By Anna Koper and Gerhard Mey
PRZEMYSL, Poland (Reuters) – Ninety-year-old Olha Moliboha and her daughter managed to get out of the northern Ukrainian city of Chernihiv just in time.
Soon after they left this week, Russian bombing destroyed a bridge linking Chernihiv to Ukraine’s capital, Kyiv. Local officials say it is now impossible to evacuate civilians or to bring in humanitarian supplies.
After reaching the eastern Polish town of Przemysl, Moliboha said there was no running water or electricity in Chernihiv, but that this would not stop residents defending themselves.
“We will defend ourselves to the last, as long as we are alive,” she told Reuters on Saturday at Przemysl railway station. “We believe that we will win.”
Sitting on a wheelchair, with her dog on her knees, she said Ukrainians had been attacked by their “so-called brothers, older brothers.”
“They attacked and bombed us. They destroyed everything in our city. So many children have died, so many women. All our houses are destroyed, they are not there anymore. There is nowhere to live,” she said tearfully.
Moliboha’s daughter, Nataliya Lukoshina, expressed gratitude to the volunteers who are helping evacuate people from Ukraine.
“They brought us out with the last column of vehicles. The next day the bridge was destroyed, they say, and nobody can be brought out (of Chernihiv),” she said.
“There are still children there, a lot of children. I don’t know how they’ll live.”
Chernihiv Mayor Vladyslav Atroshenko said on Saturday that 44 severely wounded people, including three children, could not be evacuated to safer areas for treatment.
In comments on Ukrainian television, he said there were up to 130,000 people without heating, electricity or water supplies in Chernihiv, which he said was under heavy bombardment by Russian forces.
The city had a pre-war population of around 290,000, he said.
After more than four weeks of fighting, nearly 3.8 million people have left Ukraine, with around 2.3 million fleeing the war to Poland.
U.S. President Joe Biden met some of the refugees during a visit to the Polish capital Warsaw on Saturday and described Russian President Vladimir Putin as a “butcher”.
Przemysl station became an important entry point for refugees in the early stages of Russia’s invasion of Ukraine.

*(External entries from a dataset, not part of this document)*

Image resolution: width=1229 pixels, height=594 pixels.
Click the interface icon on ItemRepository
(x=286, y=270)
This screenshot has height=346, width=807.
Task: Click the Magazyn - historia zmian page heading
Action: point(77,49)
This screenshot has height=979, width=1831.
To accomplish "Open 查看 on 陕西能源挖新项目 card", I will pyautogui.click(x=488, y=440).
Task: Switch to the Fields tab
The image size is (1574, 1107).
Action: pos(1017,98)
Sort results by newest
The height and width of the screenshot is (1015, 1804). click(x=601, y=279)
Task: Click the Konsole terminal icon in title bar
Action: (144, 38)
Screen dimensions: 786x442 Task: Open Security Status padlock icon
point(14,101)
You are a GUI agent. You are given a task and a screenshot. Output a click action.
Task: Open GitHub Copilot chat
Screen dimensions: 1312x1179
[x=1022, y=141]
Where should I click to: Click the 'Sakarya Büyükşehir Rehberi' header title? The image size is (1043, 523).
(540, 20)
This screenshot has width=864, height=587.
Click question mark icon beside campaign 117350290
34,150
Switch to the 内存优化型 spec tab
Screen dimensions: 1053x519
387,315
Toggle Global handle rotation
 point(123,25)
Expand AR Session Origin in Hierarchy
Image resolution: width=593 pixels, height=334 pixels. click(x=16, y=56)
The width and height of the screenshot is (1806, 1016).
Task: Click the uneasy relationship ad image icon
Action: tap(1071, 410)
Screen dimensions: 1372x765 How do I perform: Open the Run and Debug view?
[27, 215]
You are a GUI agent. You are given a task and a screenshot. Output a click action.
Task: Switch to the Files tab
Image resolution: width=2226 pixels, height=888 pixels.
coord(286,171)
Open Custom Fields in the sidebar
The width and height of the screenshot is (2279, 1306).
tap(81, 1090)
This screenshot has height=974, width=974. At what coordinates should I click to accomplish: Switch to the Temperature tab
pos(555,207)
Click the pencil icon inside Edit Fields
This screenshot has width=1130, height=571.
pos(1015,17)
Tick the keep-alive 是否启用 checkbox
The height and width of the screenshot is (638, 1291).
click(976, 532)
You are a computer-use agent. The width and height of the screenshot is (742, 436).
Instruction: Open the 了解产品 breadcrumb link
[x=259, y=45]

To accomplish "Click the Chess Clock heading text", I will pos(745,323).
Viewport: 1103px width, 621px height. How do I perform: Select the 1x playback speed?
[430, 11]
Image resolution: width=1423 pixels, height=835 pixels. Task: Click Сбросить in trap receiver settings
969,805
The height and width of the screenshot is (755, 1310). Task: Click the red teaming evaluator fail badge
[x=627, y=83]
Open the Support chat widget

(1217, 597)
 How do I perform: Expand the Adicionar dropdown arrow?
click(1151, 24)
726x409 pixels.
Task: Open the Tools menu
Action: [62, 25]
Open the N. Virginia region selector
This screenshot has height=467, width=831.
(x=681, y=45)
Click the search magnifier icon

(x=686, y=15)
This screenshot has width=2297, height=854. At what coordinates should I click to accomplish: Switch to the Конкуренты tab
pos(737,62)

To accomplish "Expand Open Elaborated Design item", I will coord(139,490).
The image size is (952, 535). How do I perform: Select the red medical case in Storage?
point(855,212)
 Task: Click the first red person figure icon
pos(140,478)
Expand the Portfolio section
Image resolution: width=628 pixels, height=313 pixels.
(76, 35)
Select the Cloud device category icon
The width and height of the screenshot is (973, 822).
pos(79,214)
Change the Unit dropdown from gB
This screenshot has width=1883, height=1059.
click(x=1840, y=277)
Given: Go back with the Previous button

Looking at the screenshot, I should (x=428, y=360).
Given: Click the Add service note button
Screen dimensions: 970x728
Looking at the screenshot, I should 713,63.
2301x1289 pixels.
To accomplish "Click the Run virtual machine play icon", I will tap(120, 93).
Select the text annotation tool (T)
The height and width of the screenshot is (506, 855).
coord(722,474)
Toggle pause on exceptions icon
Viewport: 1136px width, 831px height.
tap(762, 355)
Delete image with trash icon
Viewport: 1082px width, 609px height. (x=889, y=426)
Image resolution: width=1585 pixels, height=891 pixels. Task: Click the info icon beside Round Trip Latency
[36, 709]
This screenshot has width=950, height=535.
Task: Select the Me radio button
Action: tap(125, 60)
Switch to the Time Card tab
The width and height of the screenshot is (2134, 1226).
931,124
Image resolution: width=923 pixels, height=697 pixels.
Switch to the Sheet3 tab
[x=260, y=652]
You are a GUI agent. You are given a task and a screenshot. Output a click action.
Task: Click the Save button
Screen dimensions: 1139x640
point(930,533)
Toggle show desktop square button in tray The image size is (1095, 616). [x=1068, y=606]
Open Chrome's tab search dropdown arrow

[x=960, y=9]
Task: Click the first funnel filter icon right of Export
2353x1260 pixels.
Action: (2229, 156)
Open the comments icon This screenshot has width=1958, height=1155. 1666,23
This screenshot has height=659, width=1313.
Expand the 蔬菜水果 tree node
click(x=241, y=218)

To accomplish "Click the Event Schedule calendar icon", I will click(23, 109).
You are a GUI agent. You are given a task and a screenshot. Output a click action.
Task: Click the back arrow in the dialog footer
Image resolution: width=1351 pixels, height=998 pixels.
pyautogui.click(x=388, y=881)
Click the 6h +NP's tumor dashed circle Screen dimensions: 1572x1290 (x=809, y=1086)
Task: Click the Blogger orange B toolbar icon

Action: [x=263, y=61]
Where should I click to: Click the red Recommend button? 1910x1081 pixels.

Its halls and corridors bustled with refugees, volunteers and members of the public, some of them offering lifts to other European countries.
The number of people crossing the border from Ukraine has waned since then.
Putin calls Russia’s military actions in Ukraine a “special military operation” to demilitarise and “denazify” the country. Russia denies targeting civilians.